ChatGPT 5.4, which is not omnimodal, had to negociate with what it got. It extracted frames from the video, ran them done a imaginativeness model, utilized Whisper to transcribe the audio, and applied an OCR instrumentality to work embedded subtitles—three abstracted processes stitched unneurotic to approximate what Qwen3.5-Omni does successful a azygous pass. The effect took 9 minutes, and that's nether perfect conditions: a well-lit video with cleanable audio and burned-in subtitles. Real-world contented seldom offers each three.

In our speedy tests crossed aggregate inputs, the exemplary besides handled prompts successful Spanish, Portuguese, and English without issue—switching languages mid-conversation without losing context.

On modular benchmarks, Qwen 3.5 Omni Plus outperformed Gemini 3.1 Pro connected wide audio understanding, reasoning, and translation tasks, and matched it connected audio-visual comprehension.

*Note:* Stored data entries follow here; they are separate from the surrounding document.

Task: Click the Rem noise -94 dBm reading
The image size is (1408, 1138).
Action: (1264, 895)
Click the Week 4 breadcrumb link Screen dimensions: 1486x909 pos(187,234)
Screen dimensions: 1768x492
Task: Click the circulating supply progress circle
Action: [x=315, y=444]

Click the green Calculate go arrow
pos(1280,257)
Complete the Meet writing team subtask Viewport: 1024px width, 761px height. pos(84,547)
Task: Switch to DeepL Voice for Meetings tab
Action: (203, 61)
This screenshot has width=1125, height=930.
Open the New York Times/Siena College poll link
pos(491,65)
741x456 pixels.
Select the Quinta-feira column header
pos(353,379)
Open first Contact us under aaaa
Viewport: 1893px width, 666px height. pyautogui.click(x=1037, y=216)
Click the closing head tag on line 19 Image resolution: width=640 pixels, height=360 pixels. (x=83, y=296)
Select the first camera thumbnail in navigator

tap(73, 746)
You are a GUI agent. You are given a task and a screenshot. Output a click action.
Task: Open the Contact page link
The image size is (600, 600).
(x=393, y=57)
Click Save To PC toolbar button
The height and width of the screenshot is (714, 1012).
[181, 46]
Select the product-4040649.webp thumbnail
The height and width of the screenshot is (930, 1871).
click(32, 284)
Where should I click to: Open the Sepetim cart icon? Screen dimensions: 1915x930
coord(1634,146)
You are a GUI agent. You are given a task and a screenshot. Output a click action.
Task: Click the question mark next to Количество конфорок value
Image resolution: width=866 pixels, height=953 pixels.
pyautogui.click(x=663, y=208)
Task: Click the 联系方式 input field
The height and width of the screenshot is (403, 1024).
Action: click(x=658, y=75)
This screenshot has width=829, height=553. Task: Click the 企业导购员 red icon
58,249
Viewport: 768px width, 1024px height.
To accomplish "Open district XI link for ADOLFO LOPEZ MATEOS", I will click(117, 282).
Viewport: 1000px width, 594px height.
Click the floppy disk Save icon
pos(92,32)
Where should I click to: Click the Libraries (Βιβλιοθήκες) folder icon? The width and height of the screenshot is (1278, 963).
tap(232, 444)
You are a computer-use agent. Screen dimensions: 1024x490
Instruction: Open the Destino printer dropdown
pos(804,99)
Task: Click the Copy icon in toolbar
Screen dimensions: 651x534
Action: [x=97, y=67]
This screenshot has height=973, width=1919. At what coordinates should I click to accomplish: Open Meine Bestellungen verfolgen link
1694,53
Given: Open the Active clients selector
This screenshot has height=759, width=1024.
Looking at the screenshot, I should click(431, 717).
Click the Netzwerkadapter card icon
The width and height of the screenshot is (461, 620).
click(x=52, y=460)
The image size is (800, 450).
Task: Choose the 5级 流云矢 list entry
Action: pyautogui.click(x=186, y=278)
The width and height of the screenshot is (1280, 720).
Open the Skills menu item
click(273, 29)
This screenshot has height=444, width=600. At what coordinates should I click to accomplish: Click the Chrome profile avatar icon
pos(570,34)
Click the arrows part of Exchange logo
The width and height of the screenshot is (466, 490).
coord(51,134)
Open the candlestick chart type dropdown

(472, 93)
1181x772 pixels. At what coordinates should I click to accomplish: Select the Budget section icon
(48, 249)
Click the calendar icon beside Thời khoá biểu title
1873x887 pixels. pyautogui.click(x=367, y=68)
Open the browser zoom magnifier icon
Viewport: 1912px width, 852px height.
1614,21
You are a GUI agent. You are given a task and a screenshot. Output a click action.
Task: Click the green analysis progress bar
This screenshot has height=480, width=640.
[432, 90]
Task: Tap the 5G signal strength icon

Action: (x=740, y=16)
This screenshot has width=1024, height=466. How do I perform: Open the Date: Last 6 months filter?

Speech designation present covers 113 languages and dialects—up from 19 successful the erstwhile generation.

This is Alibaba's 2nd large AI merchandise successful six weeks. In February, it launched Qwen 3.5, a text-and-vision exemplary that matched oregon bushed frontier models connected reasoning and coding benchmarks—part of a streak that has besides included Qwen Deep Research and a lineup of tools rivaling OpenAI and Google. Qwen 3.5 Omni extends that momentum into afloat multimodal territory, astatine a clip erstwhile each large AI laboratory is racing to physique systems that grip the afloat spectrum of quality communication—not conscionable words connected a screen.

The exemplary is disposable present via Alibaba Cloud's API and tin beryllium tested straight astatine Qwen Chat oregon done Hugging Face's online demo.